Some 65 percent of surveyed Republicans say the next president should speak bluntly of Islam regardless of generalized criticism, pollsters found. On the other side of the aisle, however, seven in 10 Democrats said the next president should speak carefully about Islamic extremism to avoid criticizing the religion as a whole.

But the difference wasn’t always this stark. Even 2002, soon after the 9/11 attacks, Republicans and Democrats perceived American Muslims similarly: About 40 percent in each party felt that very few Muslims, if any, living in the US have anti-American tendencies. Flash forward 14 years, and for those on the right, that figure is now 29 percent, while it’s 54 percent for the liberals.

That shift in public opinion is reflected in – and arguably amplified by – Republican presidential contenders' swift criticism of Obama's visit.

GOP presidential candidate Donald Trump was among the first to criticize Mr. Obama for his trip. When asked on Fox News Channel about the president's excursion, he said, "Maybe he feels comfortable there."

The businessman grabbed the political spotlight long before launching into the 2016 presidential race, when he raised questions about Obama's birthplace and religion. His comments this week feed into that same narrative, and the persistent rumor that the president is a secret muslim.

"We have a lot of problems in this country,” Mr. Trump continued. “There are a lot of places he can go and he chose a mosque.”

“That's his decision, that's fine," he added.

But the real estate mogul isn’t the only Republican to take issue with Obama’s visit.

On his campaign trail in New Hampshire, Florida Sen. Marco Rubio accused the president of "pitting people against each other” by making an appeal to Muslim Americans.

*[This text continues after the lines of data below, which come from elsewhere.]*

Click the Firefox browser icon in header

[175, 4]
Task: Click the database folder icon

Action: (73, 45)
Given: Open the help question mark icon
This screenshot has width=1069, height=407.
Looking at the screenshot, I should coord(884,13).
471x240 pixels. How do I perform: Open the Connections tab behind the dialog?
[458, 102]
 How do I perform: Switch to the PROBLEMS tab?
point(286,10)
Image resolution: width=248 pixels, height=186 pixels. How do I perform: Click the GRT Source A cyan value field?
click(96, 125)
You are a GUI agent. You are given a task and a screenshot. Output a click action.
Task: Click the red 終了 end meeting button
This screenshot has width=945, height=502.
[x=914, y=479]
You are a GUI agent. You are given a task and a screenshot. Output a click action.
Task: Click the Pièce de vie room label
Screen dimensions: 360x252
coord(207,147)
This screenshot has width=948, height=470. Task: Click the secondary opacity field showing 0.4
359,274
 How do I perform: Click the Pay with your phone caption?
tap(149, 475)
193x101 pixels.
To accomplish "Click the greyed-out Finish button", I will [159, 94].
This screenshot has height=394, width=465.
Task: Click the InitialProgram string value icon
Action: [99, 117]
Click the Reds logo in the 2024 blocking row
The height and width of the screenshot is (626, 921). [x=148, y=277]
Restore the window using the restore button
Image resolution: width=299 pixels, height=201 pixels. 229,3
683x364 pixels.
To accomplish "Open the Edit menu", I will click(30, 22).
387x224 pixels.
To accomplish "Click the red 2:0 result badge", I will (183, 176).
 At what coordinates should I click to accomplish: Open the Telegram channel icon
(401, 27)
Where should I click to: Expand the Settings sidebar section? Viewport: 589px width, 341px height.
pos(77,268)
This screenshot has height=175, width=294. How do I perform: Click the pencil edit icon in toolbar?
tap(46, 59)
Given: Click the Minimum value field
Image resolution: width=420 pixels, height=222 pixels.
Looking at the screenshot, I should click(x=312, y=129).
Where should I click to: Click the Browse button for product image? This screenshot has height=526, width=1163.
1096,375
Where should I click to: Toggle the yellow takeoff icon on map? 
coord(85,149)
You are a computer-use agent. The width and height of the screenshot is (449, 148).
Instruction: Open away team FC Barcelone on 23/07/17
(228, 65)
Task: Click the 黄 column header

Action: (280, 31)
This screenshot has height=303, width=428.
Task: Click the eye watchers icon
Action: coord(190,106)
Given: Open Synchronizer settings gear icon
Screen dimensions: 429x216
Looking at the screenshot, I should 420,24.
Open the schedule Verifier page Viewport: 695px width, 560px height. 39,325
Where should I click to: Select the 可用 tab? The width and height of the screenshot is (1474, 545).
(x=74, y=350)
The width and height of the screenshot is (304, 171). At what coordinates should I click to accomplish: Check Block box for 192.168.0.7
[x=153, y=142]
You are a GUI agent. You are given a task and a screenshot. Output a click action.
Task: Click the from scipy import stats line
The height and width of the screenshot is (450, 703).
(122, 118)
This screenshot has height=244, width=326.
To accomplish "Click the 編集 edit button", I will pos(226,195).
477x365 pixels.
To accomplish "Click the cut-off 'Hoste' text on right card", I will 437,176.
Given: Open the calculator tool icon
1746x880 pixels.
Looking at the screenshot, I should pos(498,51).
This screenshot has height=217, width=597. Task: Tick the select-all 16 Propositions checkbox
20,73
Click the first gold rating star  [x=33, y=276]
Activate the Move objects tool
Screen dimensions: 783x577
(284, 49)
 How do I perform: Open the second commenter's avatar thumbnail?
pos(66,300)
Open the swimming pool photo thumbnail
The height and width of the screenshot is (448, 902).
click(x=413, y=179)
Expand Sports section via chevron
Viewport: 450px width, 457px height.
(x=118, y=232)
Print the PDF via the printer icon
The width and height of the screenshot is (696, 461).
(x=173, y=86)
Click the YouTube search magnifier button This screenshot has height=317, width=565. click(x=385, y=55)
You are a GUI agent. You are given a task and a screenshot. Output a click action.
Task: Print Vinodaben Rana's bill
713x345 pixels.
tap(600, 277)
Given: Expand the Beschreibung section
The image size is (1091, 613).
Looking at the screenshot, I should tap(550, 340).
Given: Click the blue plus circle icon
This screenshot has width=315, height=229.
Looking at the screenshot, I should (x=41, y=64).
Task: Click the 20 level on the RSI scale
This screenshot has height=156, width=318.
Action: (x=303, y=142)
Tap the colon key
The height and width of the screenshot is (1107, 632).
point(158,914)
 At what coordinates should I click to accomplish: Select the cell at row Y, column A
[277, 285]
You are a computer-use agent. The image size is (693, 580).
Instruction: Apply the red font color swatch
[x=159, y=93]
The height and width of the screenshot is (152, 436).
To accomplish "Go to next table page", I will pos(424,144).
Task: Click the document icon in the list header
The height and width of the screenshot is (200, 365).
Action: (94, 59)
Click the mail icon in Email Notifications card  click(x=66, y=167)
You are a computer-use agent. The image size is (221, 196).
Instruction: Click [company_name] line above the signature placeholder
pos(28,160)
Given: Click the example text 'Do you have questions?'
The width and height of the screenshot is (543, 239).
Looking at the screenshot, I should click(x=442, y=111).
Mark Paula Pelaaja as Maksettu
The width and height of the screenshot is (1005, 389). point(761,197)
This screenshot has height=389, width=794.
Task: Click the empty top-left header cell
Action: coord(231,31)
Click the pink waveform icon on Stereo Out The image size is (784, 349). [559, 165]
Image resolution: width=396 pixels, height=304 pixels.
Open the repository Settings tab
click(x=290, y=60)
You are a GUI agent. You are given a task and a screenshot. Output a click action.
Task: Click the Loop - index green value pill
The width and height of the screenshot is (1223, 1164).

"Look at today. He gave a speech at a mosque, basically implying that America is discriminating against Muslims," Mr. Rubio said at an Irish pub in Dover, as reported by The Los Angeles Times. "Of course there’s discrimination in America, of every kind. But the bigger issue is radical Islam."

"This constant pitting people against each other, I can’t stand that," he continued. "It's hurting our country badly."

Most Americans do agree that there is a lot of discrimination against Muslims – 60 percent of all respondents answered affirmatively. As The Christian Science Monitor’s Harry Bruinius reported Wednesday, many in the Muslim community have seen prejudiced and sometimes violent actions against them increase in the past years.

“Advocates continue to say that the current climate is one of the most dangerous they’ve ever seen, citing FBI statistics that show an uptick in reported hate crimes and more and more complaints of workplace discrimination to the Equal Employment Opportunity Commission,” he wrote.

Although Obama’s symbolic visit may not have convinced some Republicans to dispel their "hugely distorted impression" of Muslim-Americans, it was successful in reassuring his Muslim constituents one of America’s most fundamental building blocks – religious liberty. 

“Obama coming to a mosque is a perfect counter message [to Islamaphobia]”  Saba Ahmed, president of the Republican Muslim Coalition, told the LA Times. “It’s opening a door for a lot of other people to do the same thing.”

This report includes material from The Associated Press.